The Skoltech research team designed multifunctional nanostructured particles that contain fluorescent Cy5 or Cy7 dyes, magnetic nanoparticles, and the drug called doxorubicin.
The team was headed by Professor Dmitry Gorin from the Center for Photonics and Quantum Materials and Professor Timofei Zatsepin from the Center for Life Sciences.
MRI imaging was carried out by Dr Kirill Petrov from the Hadassah Medical Center.
The equipment of the Bioimaging and Spectroscopy Core Facility at the Skolkovo Institute of Science and Technology was also used to perform fluorescent tomography, dynamic light scattering, and histology analyses.
Such small capsules can be magnetically directed to the particular tumor sites and deliver an excellent contrast in high-resolution MRI, fluorescent and optoacoustic imaging.

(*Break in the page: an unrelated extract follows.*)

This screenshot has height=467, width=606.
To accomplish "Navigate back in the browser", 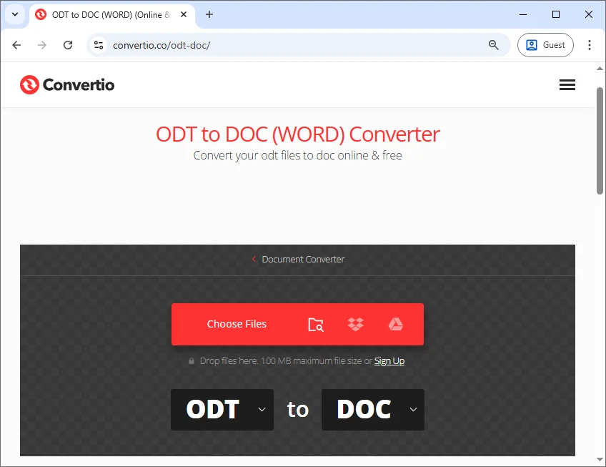I will 16,44.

They can also be activated to discharge the medication with ultrasound.
Multicomponent capsules enable multi-functionality of the capsules, such as remote release (focused ultrasound), multimodality for imaging (MRI, optoacoustic and fluorescent), and navigation (magnetic field gradient).
Drug delivery carriers were prepared by combination of two methods. The first one was suggested by the co-authors of this article earlier and is called freezing induced method (FIL). This method has been successfully applied for loading of vaterite submicron particles by inorganic nanoparticles, proteins, low molecular drugs, etc.
Dmitry Gorin, Professor, Center for Photonics and Quantum Materials, Skolkovo Institute of Science and Technology
“The vaterite particles served as templates for drug delivery carriers and were removed after formation of a polymeric shell. Second method is layer by layer assembly that has been used for polymer biodegradable shell formation,” added Professor Gorin.
The researchers used in vivo animal studies and in vitro experiments to demonstrate that the technique is functional. They were also able to demonstrate increased targeted delivery of doxorubicin in the liver following the ultrasound-controlled release.
This technology should pass preclinical studies using animal models to evaluate therapeutic efficiency and safety of such drug delivery system. It will be the next step of our research.
Timofei Zatsepin, Professor, Center of Life Sciences, Skolkovo Institute of Science and Technology
Novoselovaa, M. V., et al. (2021) Multifunctional nanostructured drug delivery carriers for cancer therapy: Multimodal imaging and ultrasound-induced drug release. Colloids and Surfaces B: Biointerfaces. doi.org/10.1016/j.colsurfb.2021.111576.